The first week of October is said to mark the 200th anniversary of the completion of the Basilica of Our Lady of Graces, one of India’s minor basilicas situated in Sardhana in Uttar Pradesh.
It was constructed in 1822 by Begum Samru, a woman of humble origins that came to be popularly known as the only Catholic queen of India.
Who was Begum Samru?
- Begum Samru (1750’s – 1836) was a figure that defied any fixed identity. She was a Muslim who converted to Catholicism, a nautch-girl (dancing girl) who became a warrior and an aristocrat, and was described by her contemporaries as dressing more like a man than a woman, sporting a dark turban and ever-puffing away at a hookah.
- She was a shrewd leader who was able to find a favourable position in the ever-dynamic political terrain of 18th century northern India. While she had first supported the waning Mughal empire, from the 1790’s the Begum began to provide service to the rising Marathas, before joining the British to ensure that she could maintain her landholding rights if they emerged victorious.

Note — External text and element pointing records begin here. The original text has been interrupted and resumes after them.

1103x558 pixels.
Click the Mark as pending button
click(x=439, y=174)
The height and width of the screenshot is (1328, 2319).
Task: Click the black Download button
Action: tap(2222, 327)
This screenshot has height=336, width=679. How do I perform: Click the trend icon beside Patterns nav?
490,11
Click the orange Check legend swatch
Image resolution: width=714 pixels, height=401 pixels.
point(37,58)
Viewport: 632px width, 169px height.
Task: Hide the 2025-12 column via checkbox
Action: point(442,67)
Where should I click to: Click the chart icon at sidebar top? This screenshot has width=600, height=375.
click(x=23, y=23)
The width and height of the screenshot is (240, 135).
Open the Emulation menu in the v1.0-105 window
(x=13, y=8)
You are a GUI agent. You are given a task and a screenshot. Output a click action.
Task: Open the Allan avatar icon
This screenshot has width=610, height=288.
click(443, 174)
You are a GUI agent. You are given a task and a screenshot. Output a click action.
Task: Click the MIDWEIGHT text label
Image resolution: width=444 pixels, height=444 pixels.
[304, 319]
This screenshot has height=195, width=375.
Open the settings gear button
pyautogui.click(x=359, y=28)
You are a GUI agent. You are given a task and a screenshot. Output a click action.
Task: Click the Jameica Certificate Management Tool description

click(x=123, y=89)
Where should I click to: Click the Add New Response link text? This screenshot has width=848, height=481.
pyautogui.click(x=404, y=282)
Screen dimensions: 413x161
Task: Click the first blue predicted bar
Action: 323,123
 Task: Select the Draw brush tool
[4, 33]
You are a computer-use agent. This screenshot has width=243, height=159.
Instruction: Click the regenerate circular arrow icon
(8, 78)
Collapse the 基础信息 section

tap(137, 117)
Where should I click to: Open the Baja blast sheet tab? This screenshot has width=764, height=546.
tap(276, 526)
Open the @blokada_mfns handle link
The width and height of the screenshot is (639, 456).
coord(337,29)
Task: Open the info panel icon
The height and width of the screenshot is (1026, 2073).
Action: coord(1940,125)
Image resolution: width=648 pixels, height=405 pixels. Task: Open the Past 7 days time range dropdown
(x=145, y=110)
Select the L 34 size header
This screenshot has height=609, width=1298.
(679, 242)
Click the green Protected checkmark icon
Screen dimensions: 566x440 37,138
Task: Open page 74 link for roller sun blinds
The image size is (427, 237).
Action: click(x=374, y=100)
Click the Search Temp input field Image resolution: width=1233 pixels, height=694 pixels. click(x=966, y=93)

- It was here she met Walter Reinhardt, an Austrian mercenary of uncertain origins and even more uncertain allegiances, who after reaching India in 1750 had served the British, French and Jats, i.e any force willing to employ him. In 1767, the teenage-Farzana became the much older Reinhardt’s close companion, and remained so until his death, assuming the role of his wife and became known as Begum Samru.
- Three years after Reinhardt’s death, Begum Samru, the established ruler of Sardhana converted to Catholicism in 1781 and was christened Joanna.